Of course, the company has plans to do a lot more than this. But the essence of their business is providing consumers with better usage data. Utilities would rather outsource this to Opower, at the right price, and they do.
So far, this looks like another typical software business, in this case software that creates better utility statements. But where it has an opportunity to become an information business is in doing more with this energy data. What Opower shares with Bazaarvoice is scale, and the fact that it is a B2B2C business. If almost half of North American e-commerce transactions touch Bazaarvoice in some way, the same or greater percentage of households’ energy consumption data flows through Opower.
This becomes quite powerful, if Opower offers new services built on top of that data. For example, Opower is ramping up its consumer business, which involves selling intelligent, network-connected thermostats to end users. Not only do these devices provide more control to consumers, they also have the potential to allow energy companies to centrally control residential energy consumption, in the event of a shortage, for example.

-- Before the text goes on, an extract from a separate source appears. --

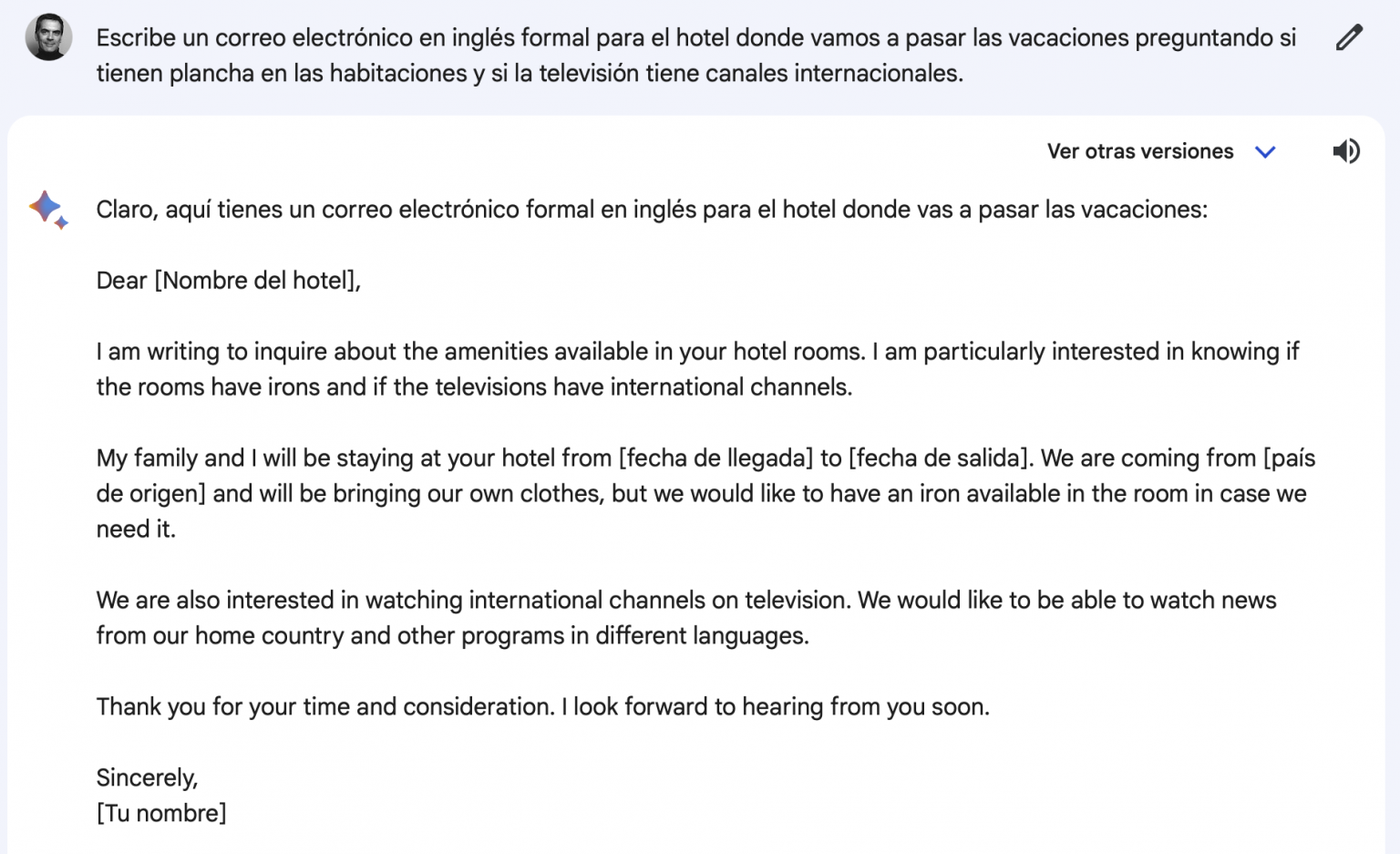Image resolution: width=1400 pixels, height=854 pixels.
Task: Click the "[país" placeholder text
Action: [x=1289, y=458]
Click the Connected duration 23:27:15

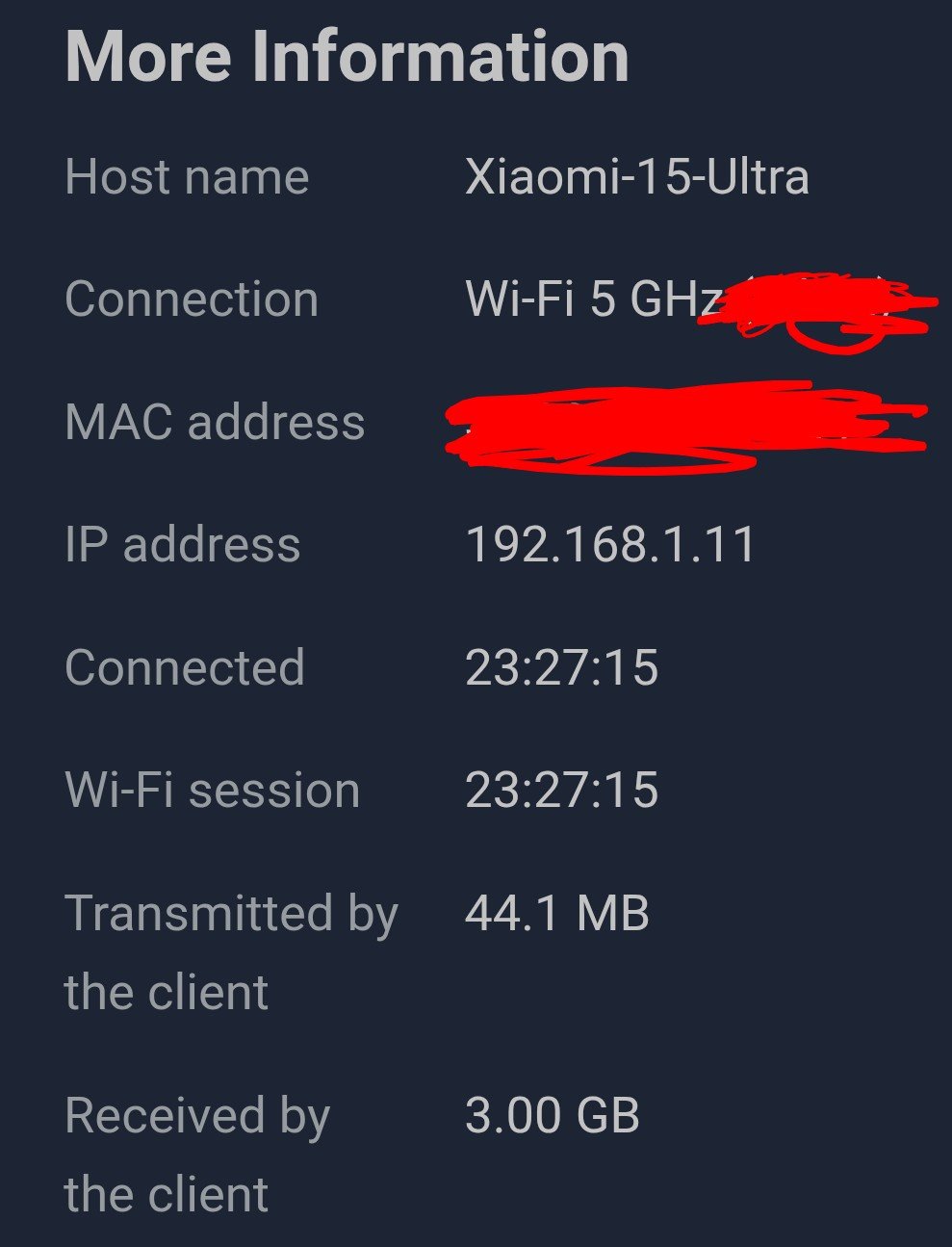click(561, 667)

Even though Opower hasn’t done much to espouse this vision, the opportunity at stake is quite large, given how important energy is to our future (if you have any doubts, play the 2012 Presidential debate highlights again!).
Big Data Whitespace
So what other companies can benefit from such an approach? An obvious one is Tom Siebel’s C3 Energy, which attempts to do for commercial users what Opower does for residential users. And perhaps startups targeting other regulated industries, such as healthcare, can benefit from similar dynamics. Electronic heath record (EHR) providers come to mind, such as Practice Fusion and CareCloud, who are taking on healthcare giants such as McKesson.
In summary, traditional software models are giving way to “big data” approaches that seek to monetize the underlying information contained within the software. This means that even cloud computing leaders such as Marc Benioff’s salesforce.com will have to pay attention to not being stuck in yesterday’s SaaS paradigm. Successful cloud applications of the future will need to look more like LinkedIn–combining subscription businesses with ad-driven models–and less like Salesforce.com.
Above, we’ve seen three very different applications of such approaches, at varying stages of maturity. There are undoubtedly many more. What is clear is that both humans and machines are generating more data than ever before, and software players that can uncover intelligence from such data will prosper.